[Haskell-cafe] How to correctly benchmark code with Criterion?

Thu Oct 18 11:23:25 CEST 2012

Dear list,

during past few days I spent a lot of time trying to figure out how to write Criterion benchmarks, 
so that results don't get skewed by lazy evaluation. I want to benchmark different versions of an 
algorithm doing numerical computations on a vector. For that I need to create an input vector 
containing a few thousand elements. I decided to create random data, but that really doesn't 
matter - I could have as well use infinite lists instead of random ones.

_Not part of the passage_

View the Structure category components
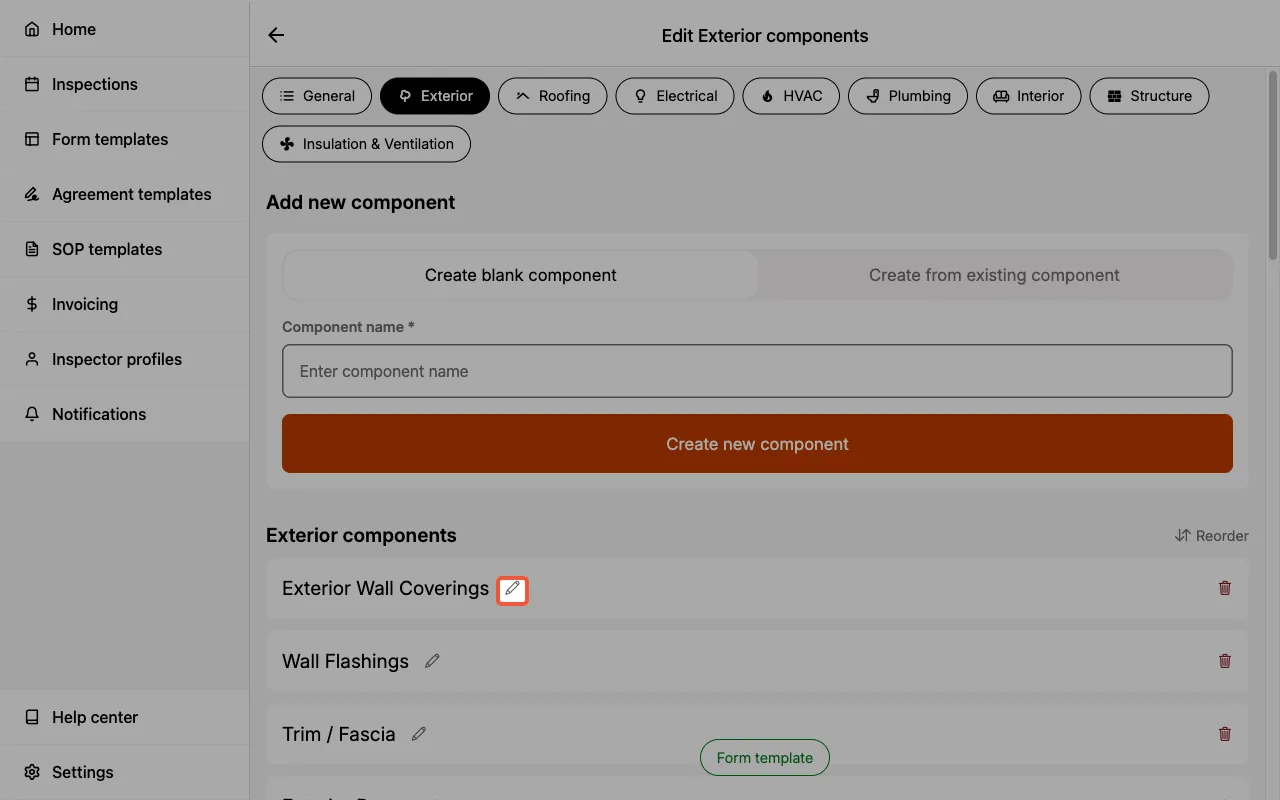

My problem is that I am not certain if I am creating my benchmark correctly. I wrote a function 
that creates data like this:

dataBuild :: RandomGen g => g -> ([Double], [Double])
dataBuild gen = (take 6 $ randoms gen, take 2048 $ randoms gen)

And I create benchmark like this:

bench "Lists" $ nf L.benchThisFunction (L.dataBuild gen)

The question is how to generate data so that its evaluation won't be included in the benchmark. I 
already asked this question on StackOverflow ( 
http://stackoverflow.com/questions/12896235/how-to-create-data-for-criterion-benchmarks#comment17466915_12896235 ) 
and got answer to use evaluate + force. After spending one day on  testing this approach I came 
to conclusion that doing this does not seem to influence results of a benchmark in any way (I did 
stuf like unsagePerformIO + delayThread). On the other hand I looked into sources of criterion 
and I see that the benchmark code is run like this: evaluate (rnf (f x))
I am a Haskell newbie and perhaps don't interpret this correctly, but to me it looks as though 
criterion did not evaluate the possibly non-evaluated parameter x before running the benchmark, 
but instead evaluates the final result. Can someone provide an explanation on how this exactly 
works and how should I write my benchmarks so that results are correct?

Janek